Добавим сюда поведение. Вот человек с обширными повреждениями лобной коры: насколько вероятно, что через пять минут общения с ним вы заметите какие-то странности, поведенческую несуразицу? Примерно процентов на 75.
Расширим поведенческий диапазон. Велика ли вероятность, что человек с повреждениями лобной коры рано или поздно совершит чудовищное насилие? Или что тот, кто перенес в детстве жестокие надругательства, повзрослев, сам станет жестоким? Или что у солдата, видевшего, как в бою убивают его товарищей, разовьется посттравматический синдром? Или что у носителя того варианта промотора гена вазопрессинового рецептора, который предопределяет полигамные связи, будет множество неудачных браков? Или что у человека с особым набором глутаматовых рецепторов в коре и гиппокампе IQ окажется выше 140? Или что у человека, чье детство прошло в несчастьях и потерях, разовьется депрессивный синдром? Для всего этого вероятность ниже 50 %, а часто гораздо ниже.
Как же так получается, что сломанная нога обязательно приведет к трудностям в движении, а все перечисленное в предыдущем абзаце, скорее всего, не повлечет за собой тяжелых последствий? Может быть, там меньше «биологии»? Или, может, все это потому, что в голове сидит небиологический гомункулус, а в ноге – нет?

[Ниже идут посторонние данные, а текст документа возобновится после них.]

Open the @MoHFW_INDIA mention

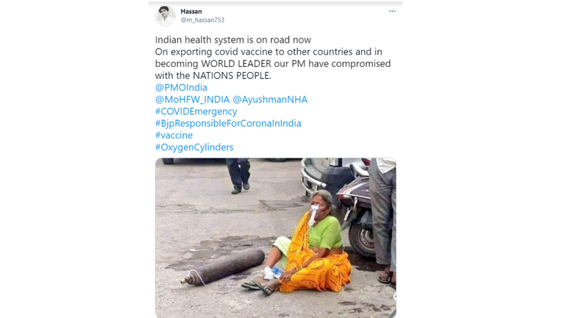[x=192, y=99]
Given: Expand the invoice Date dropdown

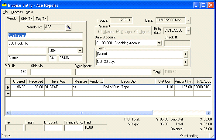Looking at the screenshot, I should coord(188,20).
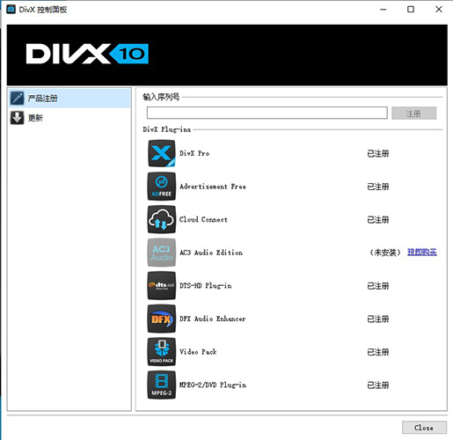This screenshot has width=453, height=440.
Task: Click the DivX 10 logo banner
Action: (x=87, y=54)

Надеюсь, ответ (точнее, подступы к нему) на поставленные вопросы плавно вытекает из всей той огромной информации, что была изложена в предыдущих главах этой книги. В социальном поведении ничуть не меньше «биологии», чем в сломанной ноге. Но в количественном отношении «биологичность» данных обстоятельств различается.
От сломанной кости в ноге к нарушенной походке (если человеку вздумается пройтись через час после злоключения) ведет прямая линия причин – через воспаление и боль. И эту прямую биологическую линию не искривить ни генетическими вариациями, ни условиями внутриутробного развития, ни культурным окружением или наполненностью желудка. А на социальное поведение, как мы видели, все эти переменные как раз и влияют, рождая самые лучшие и худшие наши поступки.